Ma sembrava impossibile, inestricabili menzogne e potenti complicità sembravano rendere inattaccabili i rapitori. Chi aveva sottratto Sofia ai suoi affetti sani gode di simpatie nei salotti internazionali di potere. Un rapimento di tal fatta si è soliti vederlo solo nei film, e certa gente che gode di complicità internazionali è per noi tutti solo roba da romanzo. Quindi la madre usava ogni pretesto, ed appoggio di potere, per impedire che il padre ed i nonni potessero anche solo rivedere la bambina: ben si comprende come normali cittadini italiani difficilmente possano competere su territorio monegasco con una abile ucraina con passaporto americano.

Oggi finalmente possiamo dire che la giustizia monegasca esiste, su quella italiana ci riserviamo una prossima puntata. Il patrocinio d’un ottimo avvocato monegasco, Sofia Lavagna (simpaticamente omonima della bimba), che spesso difende gli italiani nel Principato, ha esaudito richieste e speranze di famiglia e studio legale italiano. Finalmente ha disposto con la sua autorità che la piccola possa vedere padre e nonna, soprattutto passare con loro l’estate. Evidentemente tutto questo non può e non deve bastare. Chi ha sbagliato, e con così gravi ricadute sulla vita delle persone, dovrà affrontare le conseguenze giuridiche dei propri atti. Nel frattempo, tutto lo studio di cui faccio parte ringrazia i giudici del Tribunale dei Minori, la Corte d’Appello di Monaco e la Maître Lavagna per tutto ciò che hanno fatto per portare chiarezza e verità sul caso della piccola Sofia. E si spera anche le istituzioni italiane guardino questi casi con occhi diversi: troppo spesso l’Italia nicchia sui diritti per evitare di compromettere rapporti commerciali e diplomatici, e gli esempi non si fermano certo al Principato di Monaco, spaziano dall’Egitto all’intera Africa e volano dalla Cina alle Americhe.

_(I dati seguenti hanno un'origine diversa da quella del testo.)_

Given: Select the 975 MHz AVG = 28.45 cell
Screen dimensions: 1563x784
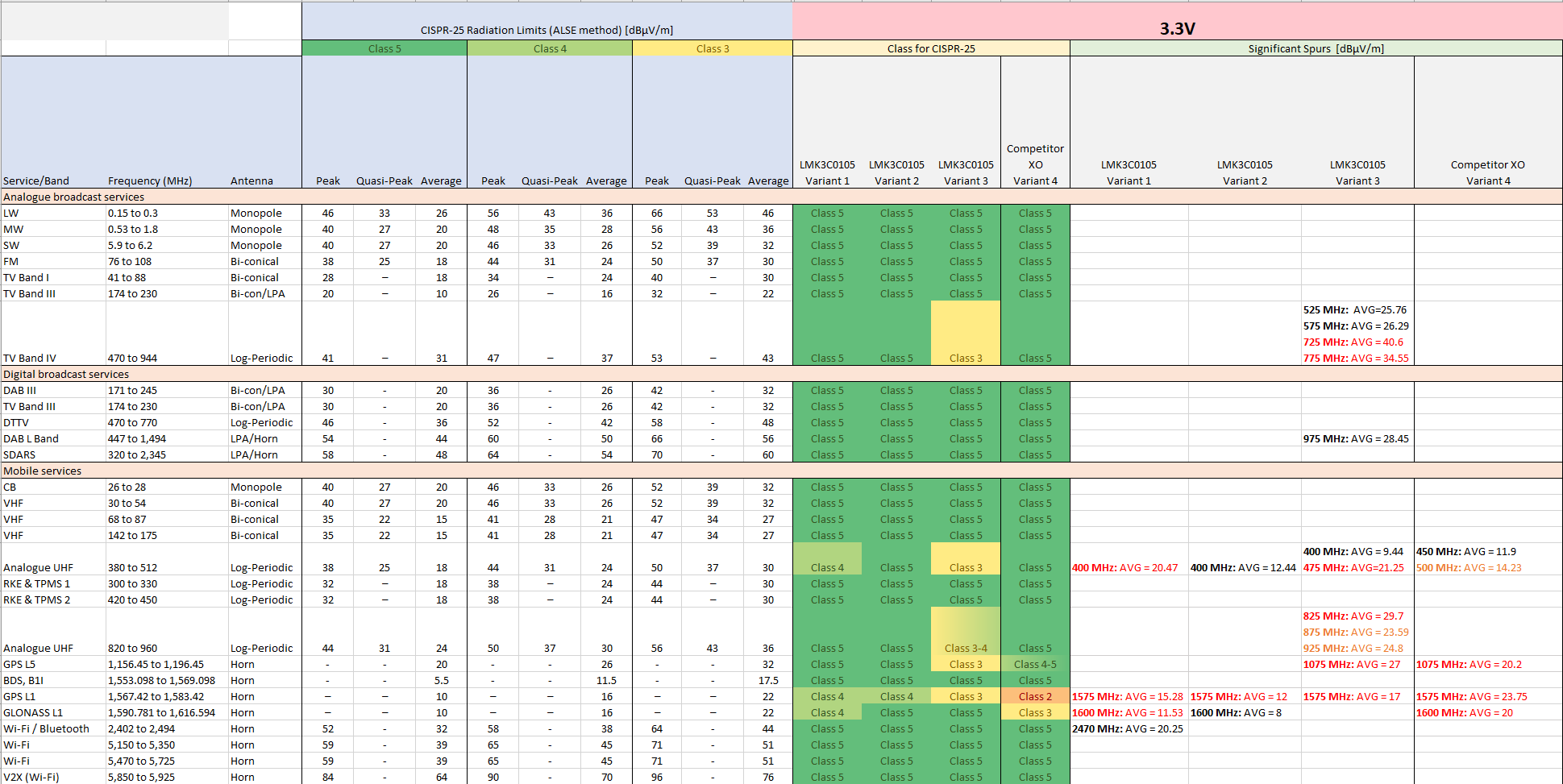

Negli ultimi anni si sono moltiplicati i rapimenti di bambini da parte di uno dei genitori: spesso la madre opera il sequestro in Paesi dai quali è difficile (quasi impossibile) ottenere riconoscimenti giuridici. Invece il padre, o fratelli e parenti, operano violenze e rapimenti per motivi etnico-religiosi: i casi di adolescenti afghane e pakistane sono quotidiano oggetto di cronaca. Problemi che non si possono non affrontare sia in sede europea che internazionale, perché il destino di questi minori, percossi da eventi che hanno chiare connotazioni criminali, sia salvaguardato. È il momento di varare una normativa che punisca severamente gli autori dei misfatti e protegga gli innocenti. E ci si augura che quella delle pene corporali inflitte a donne e minori in certe moschee sia solo una leggenda metropolitana, diversamente dovremmo interrogarci sui motivi d’una subdola tolleranza.